À la seule exception d’un massacre brutal des anciens affidés aynt trahi Dracula (avec une balle qui traverse une tête comme dans Opéra et Le Syndrome de Stendhal), tout est fade, laid, dénué de style. La panne sèche est atteinte quand Dario Argento reprend sans vergogne quelques trucs du Dracula de Coppola (Mina en réincarnation de l’aimée de l’empaleur, Rutger Hauer fatigué en doublure d’Anthony Hopkins), témoignant ainsi d’un manque à peu près total d’inspiration. On a du mal à se l’avouer mais c’est la vérité : Dracula 3D est un navet qui peine même à s’élever à la dignité du nanar sympathique. Le plus cruel est que, depuis, Dario Argento n’a rien pu tourner de nouveau. Presque une décennie. Quand Dracula dit qu’il est « un faux accord dans la symphonie divine », on se demande alors s’il ne livrerait pas la vérité d’un film qui, malheureusement, n’est pas la seule dissonance dans la période récente de l’œuvre. Les mauvais films n’ont en effet pas cessé de succéder après Le Sang des innocents, comme Aimez-vous Hitchcock ?, La Terza madre, Giallo, ou bien ils ne sont que passables comme Card Player et Pelts J’aurai leur peau. Les ratages l’emportent toujours davantage dans l’œuvre d’un autre homme aux rats, accentués par la confrontation peu avantageuse avec de grandes mythes littéraires et cinématographiques.
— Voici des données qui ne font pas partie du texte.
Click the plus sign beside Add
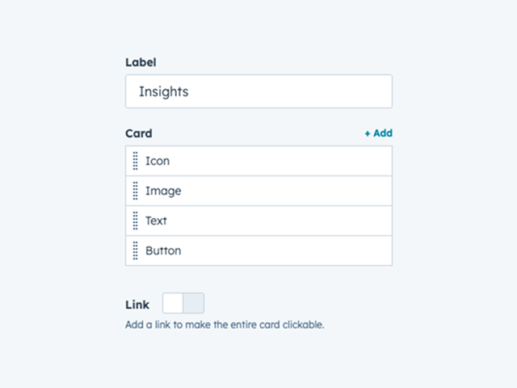The height and width of the screenshot is (388, 517). [368, 133]
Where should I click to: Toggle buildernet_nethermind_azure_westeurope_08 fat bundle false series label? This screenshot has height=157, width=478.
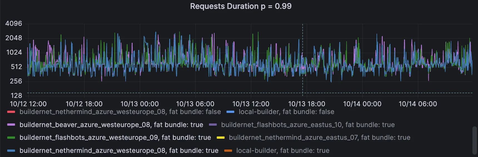tap(120, 112)
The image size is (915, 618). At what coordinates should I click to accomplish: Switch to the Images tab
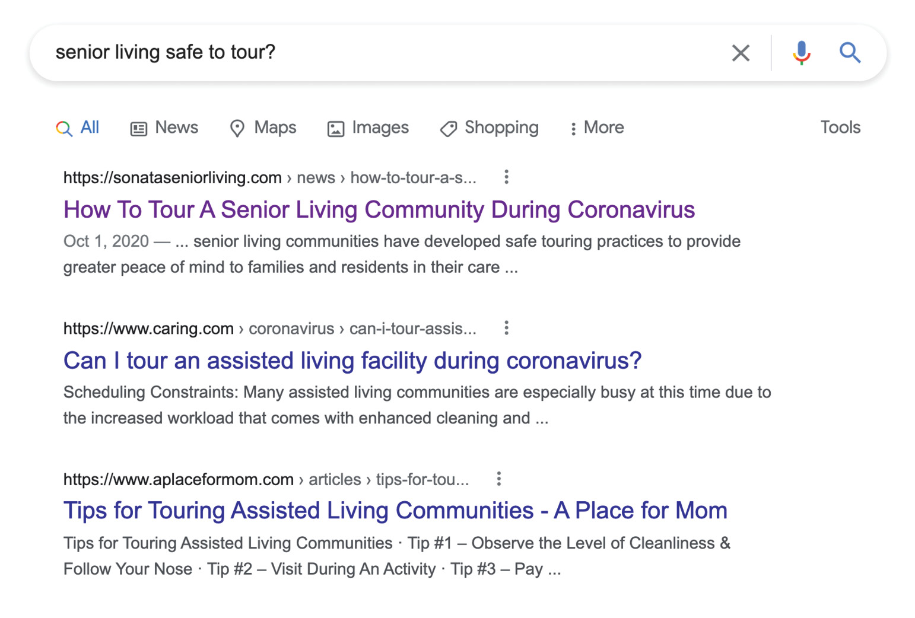(368, 128)

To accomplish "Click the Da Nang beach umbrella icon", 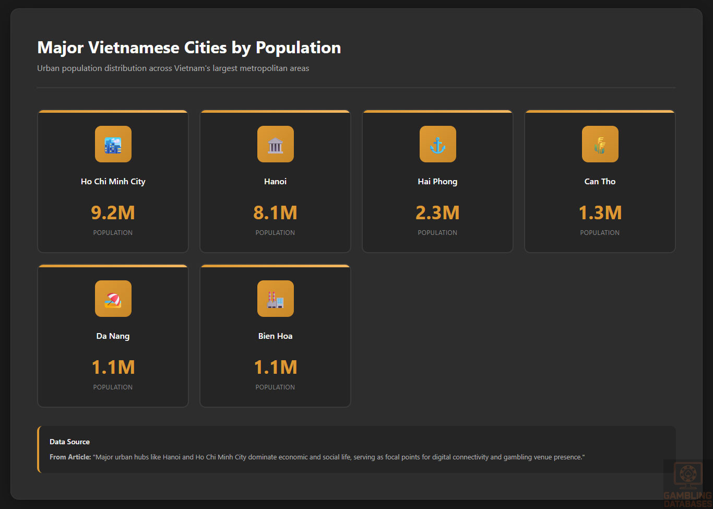I will click(113, 299).
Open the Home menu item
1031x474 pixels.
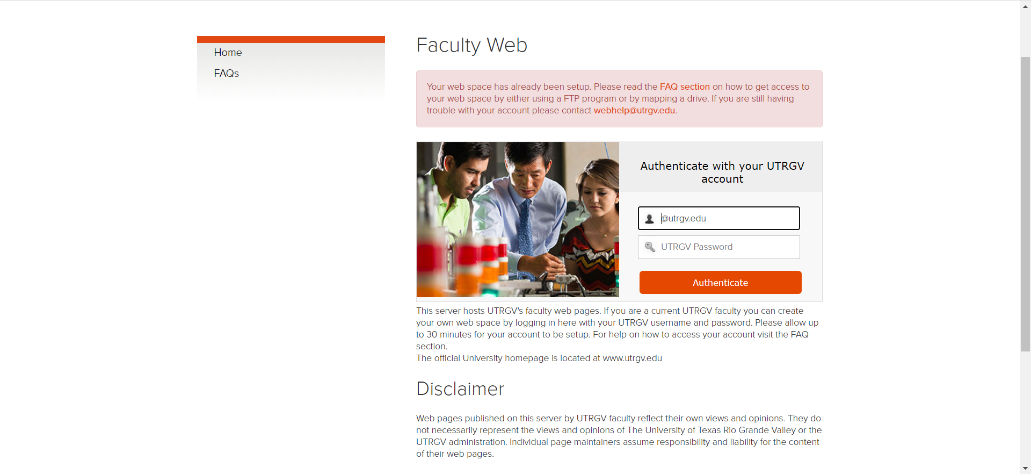(x=228, y=53)
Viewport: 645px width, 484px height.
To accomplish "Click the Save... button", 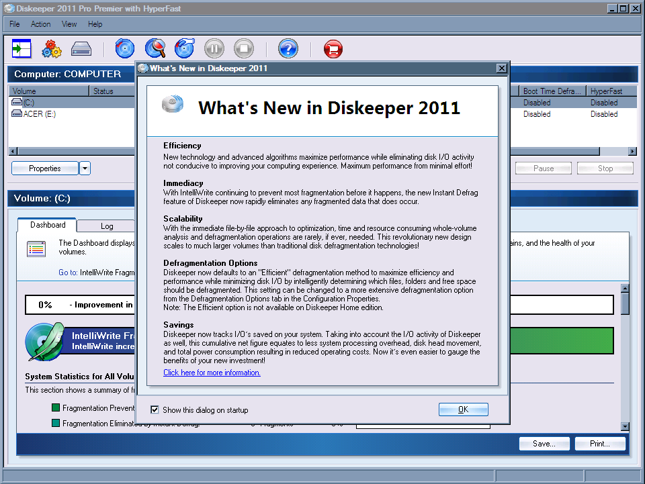I will coord(544,444).
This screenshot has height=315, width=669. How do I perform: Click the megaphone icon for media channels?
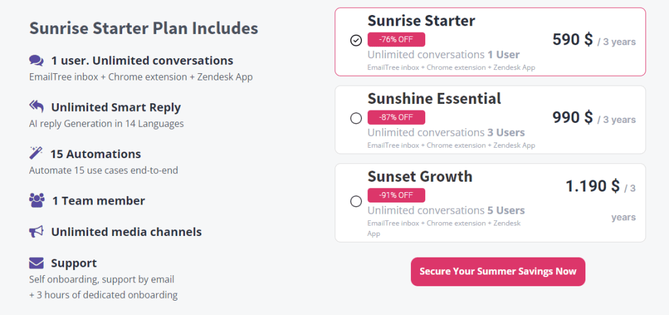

Au fond, seul Jenifer constitue un réel et indispensable trésor, mais la pépite est bien cachée dans une anthologie d’horreur pour la télévision étasunienne câblée qui remonte déjà au milieu des années 2000.

 

 

 

Pourtant, en passer par le mythe de Dracula laisse affleurer symptomatiquement la vérité du moment : le prince des ténèbres est le non-mort qui, momifié, endormi dans le cercueil luxueux de la reconnaissance culturelle, attend encore sa pleine résurrection.